**GIVEN PROBLEM:**
Pick out every line in the records below that contains the word "element", and copy each of those lines.

[start TASK DATA]

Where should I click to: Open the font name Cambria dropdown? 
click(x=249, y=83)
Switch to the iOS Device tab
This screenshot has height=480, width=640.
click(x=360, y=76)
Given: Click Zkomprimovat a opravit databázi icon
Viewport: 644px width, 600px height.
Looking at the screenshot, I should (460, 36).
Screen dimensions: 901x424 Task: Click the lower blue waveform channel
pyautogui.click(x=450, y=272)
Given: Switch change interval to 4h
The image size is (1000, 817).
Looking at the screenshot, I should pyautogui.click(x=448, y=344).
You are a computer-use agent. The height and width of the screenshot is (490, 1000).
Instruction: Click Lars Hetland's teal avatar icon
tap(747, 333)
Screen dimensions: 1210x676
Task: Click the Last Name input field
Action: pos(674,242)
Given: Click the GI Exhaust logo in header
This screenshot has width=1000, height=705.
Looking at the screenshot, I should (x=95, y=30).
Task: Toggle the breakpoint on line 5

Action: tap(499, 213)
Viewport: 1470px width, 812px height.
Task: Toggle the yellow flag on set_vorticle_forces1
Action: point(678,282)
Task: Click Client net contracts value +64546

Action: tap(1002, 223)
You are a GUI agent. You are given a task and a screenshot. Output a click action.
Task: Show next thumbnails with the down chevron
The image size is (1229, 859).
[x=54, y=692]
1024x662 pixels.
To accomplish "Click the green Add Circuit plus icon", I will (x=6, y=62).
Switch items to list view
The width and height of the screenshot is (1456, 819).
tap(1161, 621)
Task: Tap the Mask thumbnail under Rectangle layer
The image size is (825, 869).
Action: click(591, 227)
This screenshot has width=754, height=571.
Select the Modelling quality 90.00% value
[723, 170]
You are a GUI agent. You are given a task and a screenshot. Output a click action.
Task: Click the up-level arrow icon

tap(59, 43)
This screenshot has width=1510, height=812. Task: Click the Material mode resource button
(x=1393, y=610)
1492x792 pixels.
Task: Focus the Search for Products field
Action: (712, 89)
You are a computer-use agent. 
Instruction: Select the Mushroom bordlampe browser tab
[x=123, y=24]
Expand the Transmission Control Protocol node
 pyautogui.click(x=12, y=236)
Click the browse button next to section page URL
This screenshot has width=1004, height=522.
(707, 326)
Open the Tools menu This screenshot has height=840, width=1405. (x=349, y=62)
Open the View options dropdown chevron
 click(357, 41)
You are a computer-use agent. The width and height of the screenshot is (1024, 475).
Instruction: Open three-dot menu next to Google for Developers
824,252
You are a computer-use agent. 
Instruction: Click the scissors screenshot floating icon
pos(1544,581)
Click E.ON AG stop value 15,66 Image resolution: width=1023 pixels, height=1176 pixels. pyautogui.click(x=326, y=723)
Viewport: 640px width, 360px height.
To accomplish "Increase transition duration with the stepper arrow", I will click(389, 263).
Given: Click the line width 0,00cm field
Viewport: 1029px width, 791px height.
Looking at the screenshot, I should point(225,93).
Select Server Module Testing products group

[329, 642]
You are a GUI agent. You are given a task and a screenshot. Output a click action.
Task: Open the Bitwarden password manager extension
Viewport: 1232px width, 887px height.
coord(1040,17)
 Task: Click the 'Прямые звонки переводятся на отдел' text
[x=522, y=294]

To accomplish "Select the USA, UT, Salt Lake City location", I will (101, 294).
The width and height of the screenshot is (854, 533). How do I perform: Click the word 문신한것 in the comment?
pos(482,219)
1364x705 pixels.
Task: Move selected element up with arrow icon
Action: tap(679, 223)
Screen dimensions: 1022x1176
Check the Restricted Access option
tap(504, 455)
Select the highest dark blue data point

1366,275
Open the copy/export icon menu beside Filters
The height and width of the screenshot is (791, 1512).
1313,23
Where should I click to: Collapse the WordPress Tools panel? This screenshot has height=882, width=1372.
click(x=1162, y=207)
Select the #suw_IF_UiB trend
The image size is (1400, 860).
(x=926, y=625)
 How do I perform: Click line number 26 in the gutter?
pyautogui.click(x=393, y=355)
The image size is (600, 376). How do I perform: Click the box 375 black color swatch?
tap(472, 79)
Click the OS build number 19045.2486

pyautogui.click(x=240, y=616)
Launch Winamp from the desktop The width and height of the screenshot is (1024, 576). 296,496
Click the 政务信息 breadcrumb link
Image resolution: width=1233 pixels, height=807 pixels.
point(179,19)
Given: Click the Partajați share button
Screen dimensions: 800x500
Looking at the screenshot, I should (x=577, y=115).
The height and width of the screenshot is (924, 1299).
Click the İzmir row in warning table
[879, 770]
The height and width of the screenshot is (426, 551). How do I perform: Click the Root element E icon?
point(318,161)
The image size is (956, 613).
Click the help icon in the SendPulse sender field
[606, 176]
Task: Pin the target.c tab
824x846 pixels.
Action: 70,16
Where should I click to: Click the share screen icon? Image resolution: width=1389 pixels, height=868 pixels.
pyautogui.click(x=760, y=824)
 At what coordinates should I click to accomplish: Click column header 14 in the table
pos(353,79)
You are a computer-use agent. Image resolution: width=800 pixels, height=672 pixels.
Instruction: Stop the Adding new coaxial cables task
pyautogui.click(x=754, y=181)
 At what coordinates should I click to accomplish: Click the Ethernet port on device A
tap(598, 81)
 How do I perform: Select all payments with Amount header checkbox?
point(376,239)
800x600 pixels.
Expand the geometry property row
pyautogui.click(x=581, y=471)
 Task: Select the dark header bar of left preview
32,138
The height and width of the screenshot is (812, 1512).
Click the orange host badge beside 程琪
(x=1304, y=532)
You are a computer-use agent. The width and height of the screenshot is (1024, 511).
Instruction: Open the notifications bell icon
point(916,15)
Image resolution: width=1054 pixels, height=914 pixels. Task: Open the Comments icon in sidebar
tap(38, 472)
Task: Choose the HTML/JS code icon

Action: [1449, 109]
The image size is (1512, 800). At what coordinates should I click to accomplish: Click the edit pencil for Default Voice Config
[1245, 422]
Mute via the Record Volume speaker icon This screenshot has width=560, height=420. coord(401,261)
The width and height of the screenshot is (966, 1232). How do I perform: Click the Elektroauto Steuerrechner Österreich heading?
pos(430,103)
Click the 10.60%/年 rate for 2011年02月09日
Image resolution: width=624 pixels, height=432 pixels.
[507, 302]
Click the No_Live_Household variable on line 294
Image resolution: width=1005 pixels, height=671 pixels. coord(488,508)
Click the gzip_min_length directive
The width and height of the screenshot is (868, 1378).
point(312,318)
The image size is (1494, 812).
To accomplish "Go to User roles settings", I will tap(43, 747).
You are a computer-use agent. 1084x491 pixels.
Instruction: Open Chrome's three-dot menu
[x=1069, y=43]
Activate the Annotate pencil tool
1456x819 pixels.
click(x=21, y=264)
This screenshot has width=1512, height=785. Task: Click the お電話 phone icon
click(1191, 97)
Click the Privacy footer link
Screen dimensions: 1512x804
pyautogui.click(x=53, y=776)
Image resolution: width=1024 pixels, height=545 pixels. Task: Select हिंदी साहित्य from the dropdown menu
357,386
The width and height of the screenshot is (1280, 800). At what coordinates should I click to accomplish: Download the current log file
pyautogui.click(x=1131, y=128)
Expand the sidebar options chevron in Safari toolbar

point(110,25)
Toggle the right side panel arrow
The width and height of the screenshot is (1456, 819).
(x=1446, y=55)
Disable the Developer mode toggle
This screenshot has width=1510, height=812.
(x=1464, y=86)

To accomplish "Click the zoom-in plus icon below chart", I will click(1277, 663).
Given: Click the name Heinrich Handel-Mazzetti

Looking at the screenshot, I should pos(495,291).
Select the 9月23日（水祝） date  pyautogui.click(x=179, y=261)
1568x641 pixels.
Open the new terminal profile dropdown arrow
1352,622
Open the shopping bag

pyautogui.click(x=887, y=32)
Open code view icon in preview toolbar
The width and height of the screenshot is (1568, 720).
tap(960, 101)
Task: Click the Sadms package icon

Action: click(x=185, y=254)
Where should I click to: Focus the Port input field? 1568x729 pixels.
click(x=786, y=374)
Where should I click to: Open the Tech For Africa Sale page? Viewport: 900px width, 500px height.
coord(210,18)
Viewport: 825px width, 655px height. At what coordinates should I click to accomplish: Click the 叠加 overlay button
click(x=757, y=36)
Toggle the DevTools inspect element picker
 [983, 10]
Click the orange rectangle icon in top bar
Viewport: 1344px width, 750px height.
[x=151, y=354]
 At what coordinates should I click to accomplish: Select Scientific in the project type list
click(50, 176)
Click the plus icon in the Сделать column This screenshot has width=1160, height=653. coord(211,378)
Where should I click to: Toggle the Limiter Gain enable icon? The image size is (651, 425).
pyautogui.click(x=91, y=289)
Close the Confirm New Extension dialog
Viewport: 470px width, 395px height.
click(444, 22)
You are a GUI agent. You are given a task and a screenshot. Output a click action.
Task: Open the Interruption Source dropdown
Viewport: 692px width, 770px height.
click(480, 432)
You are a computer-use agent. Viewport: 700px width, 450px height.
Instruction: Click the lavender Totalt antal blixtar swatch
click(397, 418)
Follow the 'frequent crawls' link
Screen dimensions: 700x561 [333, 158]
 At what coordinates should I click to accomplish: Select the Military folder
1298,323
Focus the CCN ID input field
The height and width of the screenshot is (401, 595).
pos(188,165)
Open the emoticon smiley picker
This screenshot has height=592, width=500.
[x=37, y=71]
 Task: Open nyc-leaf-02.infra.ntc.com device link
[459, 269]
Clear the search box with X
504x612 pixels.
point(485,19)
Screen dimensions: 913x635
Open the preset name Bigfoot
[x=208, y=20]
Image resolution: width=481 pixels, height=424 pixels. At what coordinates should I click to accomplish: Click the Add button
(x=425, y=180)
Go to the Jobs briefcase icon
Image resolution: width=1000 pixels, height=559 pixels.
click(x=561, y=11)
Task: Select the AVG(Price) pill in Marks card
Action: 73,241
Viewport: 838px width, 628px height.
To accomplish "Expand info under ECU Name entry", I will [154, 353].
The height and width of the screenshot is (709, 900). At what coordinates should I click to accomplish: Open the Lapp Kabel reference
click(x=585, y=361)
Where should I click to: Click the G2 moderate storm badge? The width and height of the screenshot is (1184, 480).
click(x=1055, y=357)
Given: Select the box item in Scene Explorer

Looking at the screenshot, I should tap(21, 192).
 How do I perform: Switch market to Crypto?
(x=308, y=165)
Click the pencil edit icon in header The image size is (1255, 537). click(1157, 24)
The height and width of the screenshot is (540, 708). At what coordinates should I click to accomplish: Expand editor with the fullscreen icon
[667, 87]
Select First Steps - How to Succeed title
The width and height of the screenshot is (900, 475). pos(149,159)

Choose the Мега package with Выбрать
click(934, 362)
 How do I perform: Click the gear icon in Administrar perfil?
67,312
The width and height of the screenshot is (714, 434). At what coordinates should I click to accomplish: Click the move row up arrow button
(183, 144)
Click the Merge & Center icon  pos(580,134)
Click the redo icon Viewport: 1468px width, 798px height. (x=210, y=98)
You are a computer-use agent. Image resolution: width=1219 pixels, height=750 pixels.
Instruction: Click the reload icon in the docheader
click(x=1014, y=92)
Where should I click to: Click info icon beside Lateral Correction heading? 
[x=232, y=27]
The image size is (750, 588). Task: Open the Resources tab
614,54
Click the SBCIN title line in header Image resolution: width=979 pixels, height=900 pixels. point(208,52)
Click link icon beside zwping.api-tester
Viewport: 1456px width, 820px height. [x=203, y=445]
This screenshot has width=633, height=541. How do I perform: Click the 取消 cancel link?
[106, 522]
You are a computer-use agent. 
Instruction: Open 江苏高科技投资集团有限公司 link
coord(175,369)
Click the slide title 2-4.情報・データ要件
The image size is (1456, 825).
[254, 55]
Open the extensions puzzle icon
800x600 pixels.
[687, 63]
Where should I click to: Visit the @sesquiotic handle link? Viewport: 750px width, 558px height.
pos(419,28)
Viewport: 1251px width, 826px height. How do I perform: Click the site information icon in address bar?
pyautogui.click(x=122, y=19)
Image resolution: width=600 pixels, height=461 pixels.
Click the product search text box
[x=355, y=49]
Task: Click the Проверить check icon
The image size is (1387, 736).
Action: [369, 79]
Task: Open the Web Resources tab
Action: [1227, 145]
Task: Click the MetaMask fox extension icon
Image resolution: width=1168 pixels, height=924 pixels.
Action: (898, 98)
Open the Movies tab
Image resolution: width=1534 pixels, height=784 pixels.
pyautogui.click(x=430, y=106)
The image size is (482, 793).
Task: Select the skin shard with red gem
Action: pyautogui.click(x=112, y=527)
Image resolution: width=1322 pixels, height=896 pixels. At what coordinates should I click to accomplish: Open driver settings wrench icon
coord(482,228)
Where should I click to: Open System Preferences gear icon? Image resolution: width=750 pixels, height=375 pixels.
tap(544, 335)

[end TASK DATA]

**SOLUTION TO THIS PROBLEM:**
Task: Move selected element up with arrow icon
The height and width of the screenshot is (426, 551). How do I perform: Click the Root element E icon?
Toggle the DevTools inspect element picker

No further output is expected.